(Beginning of Document segment)

CBN Lends N660bn To Banks For Liquidity Control
Commercial banks and merchant banks have accessed N660 billion loans from the Central Bank of Nigeria (CBN) to control their liquidity positions and maintain industry stability.
The CBN Economic Report, which captured transactions in the last three months, indicated that the came through the Standing Lending Facilities (SLF) and were meant to allow the lenders square-up their positions within the month.
Daily average was N41.40 billion in the 16 transaction days with daily request ranged from N0.48 billion to N126.74 billion. Total interest earned was N0.37 billion.
The SLF is an overnight CBN credit available on banking days between 2 pm and 3.30 pm, with settlement done on same day value. Funds were sourced mainly from time, savings and foreign currency deposits, as well as accretion to unclassified assets.
The funds were used, largely, to extend credit to the private sector and payment of claims on demand deposit. The rates for Standing Deposit Facilities (SDF) and SLF remained at nine and 16 per cent, respectively.

(End of Document segment)

• **Work instruction 1**: In the article on CBN lending to banks, during what hours is the Standing Lending Facility available on banking days?
• **Work instruction 2**: Print everything in the article on CBN lending to banks from "Daily average was" down to "was N0.37 billion.".
• **Work instruction 3**: Write what comes next in the article on CBN lending to banks, beginning after its final sentence.
The records play no part in this work.

(Beginning of Provided material)

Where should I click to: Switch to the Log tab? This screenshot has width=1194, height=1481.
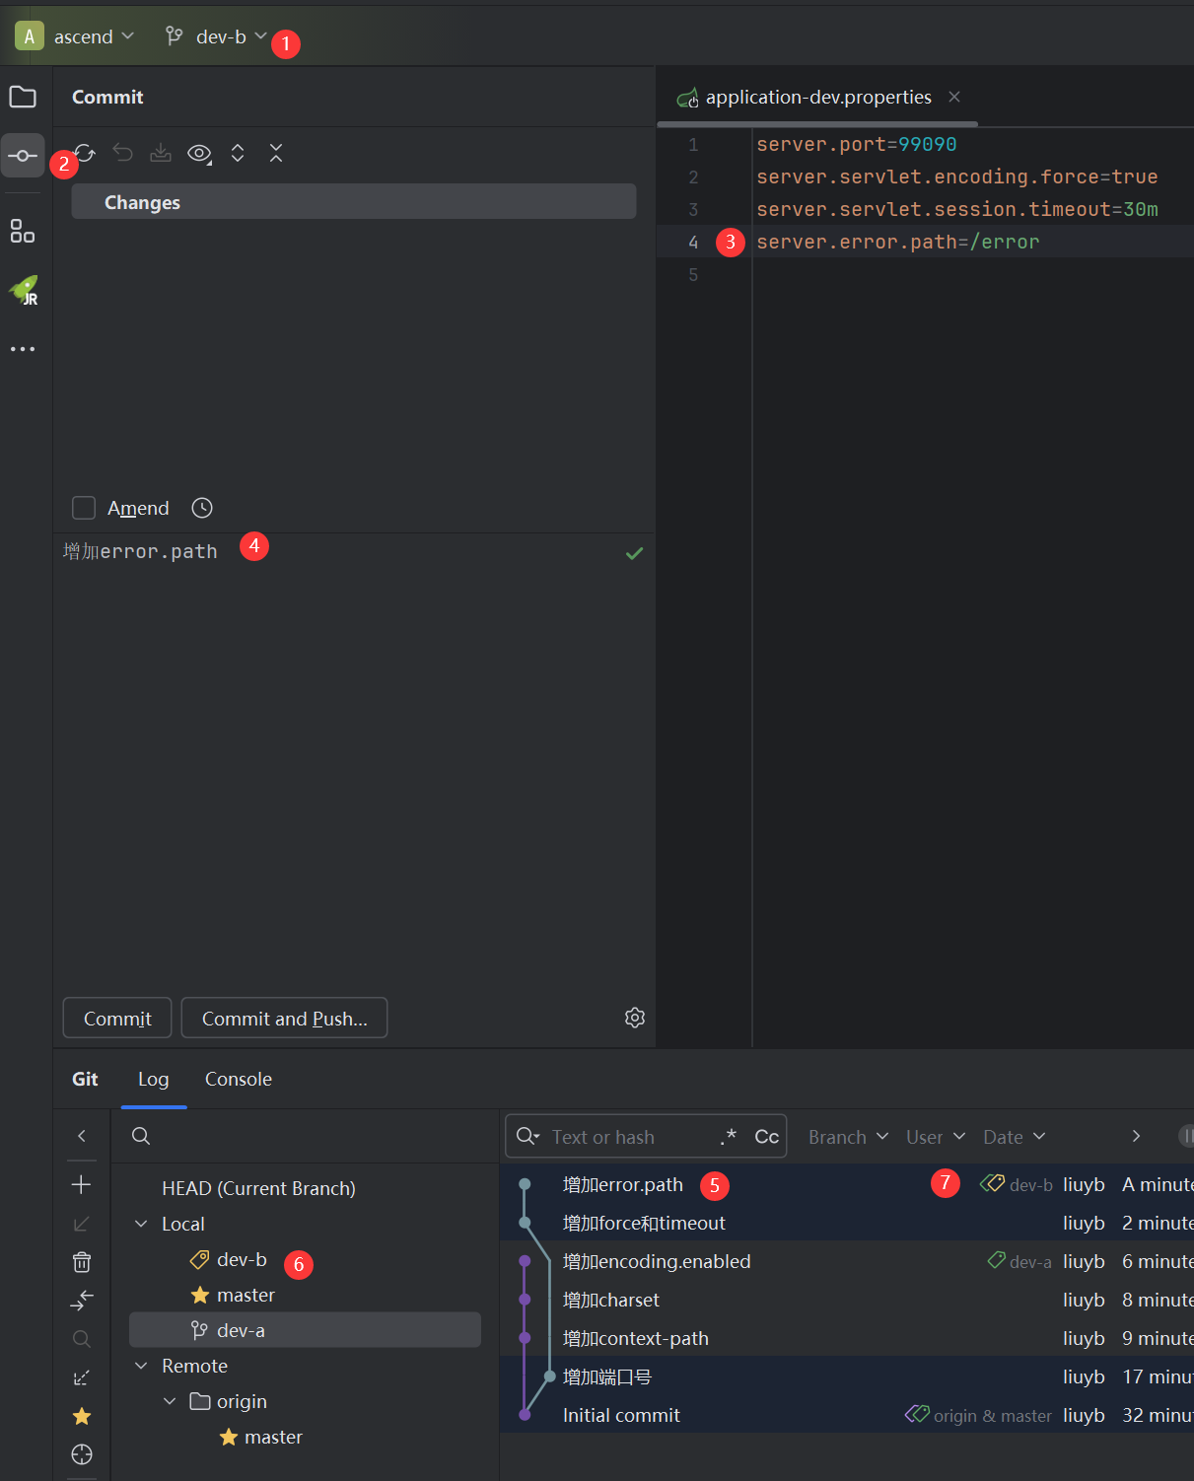pos(153,1079)
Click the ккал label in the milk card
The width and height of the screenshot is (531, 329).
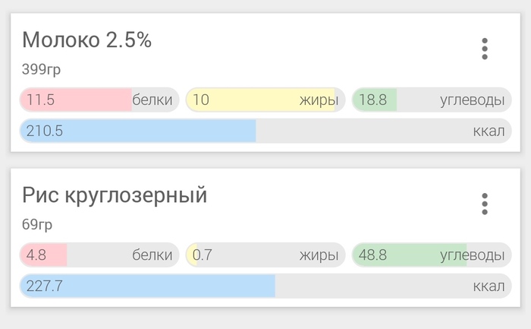tap(489, 131)
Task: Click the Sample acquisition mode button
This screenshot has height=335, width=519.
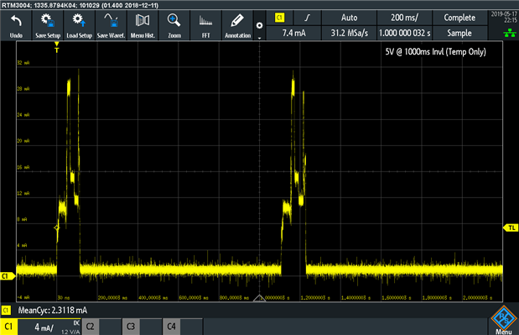Action: tap(459, 33)
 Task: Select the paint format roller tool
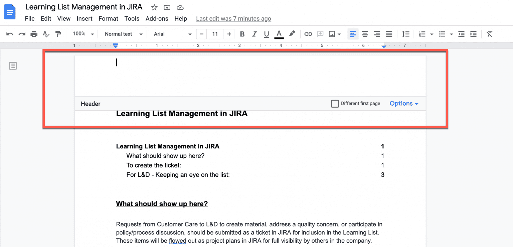click(x=58, y=34)

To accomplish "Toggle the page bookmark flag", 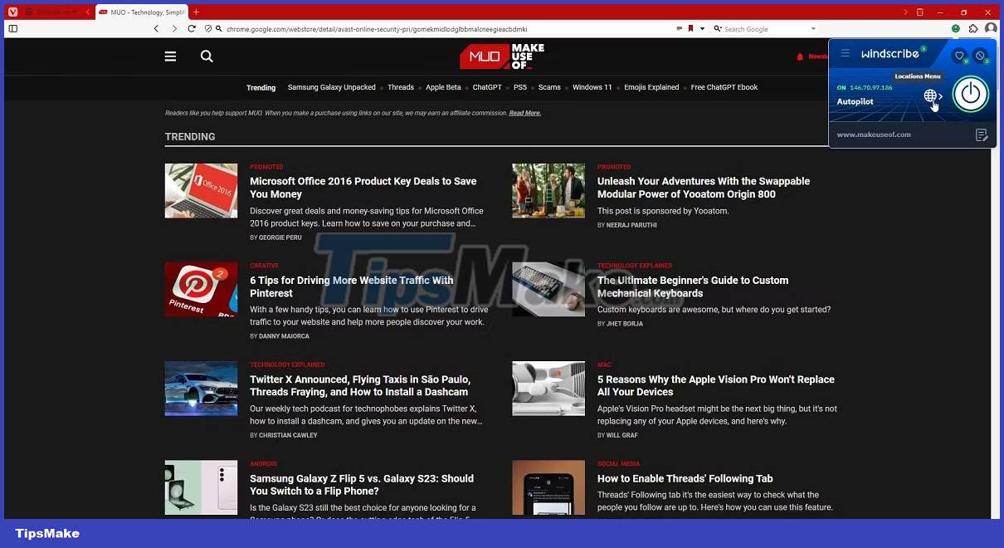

(End of Provided material)

• **Exercise answer 1**: Between 2 pm and 3.30 pm.

• **Exercise answer 2**:
Daily average was N41.40 billion in the 16 transaction days with daily request ranged from N0.48 billion to N126.74 billion. Total interest earned was N0.37 billion.

• **Exercise answer 3**:
The report said the total SLF granted, during the review period, was N662.44 billion (made up of N490.29 billion direct SLF and N172.15 billion Intraday Lending Facilities (ILF) converted to overnight repurchase agreement.
According to the report, the trend at the CBN standing facilities window showed a decline at the SLF window, as against the increased patronage at the Standing Deposit Facility (SDF) window. Applicable rates for the SLF and SDF remained at 15.50 and 8.50 per cent, respectively.
Funds were sourced, mainly, from increase in unclassified liabilities, and the mobilisation of time, savings and foreign currency deposits. The funds were used, mainly, to acquire unclassified assets, foreign assets and to boost reserves.
Also, commercial banks’ credit to the domestic economy rose by 0.6 per cent to N22,261billion, a development that was attributed to the rise in its claims on the private sector.
Despite challenges facing the economy, financial pundits expressed optimism that based on right policies, that the economy may not go into a recession as a result of COVID-19, but not in failure to appreciate the magnitude of impact or the risks in the horizon.
In the face of increased uncertainty in the global economic environment, external credit lines to corporates and banks in emerging markets and developing economies could shrink considerably in the near-term.
Capital reversals have already begun in many of these countries including Nigeria and stock markets could crash unless monetary authorities take deliberate steps to ease liquidity in domestic markets.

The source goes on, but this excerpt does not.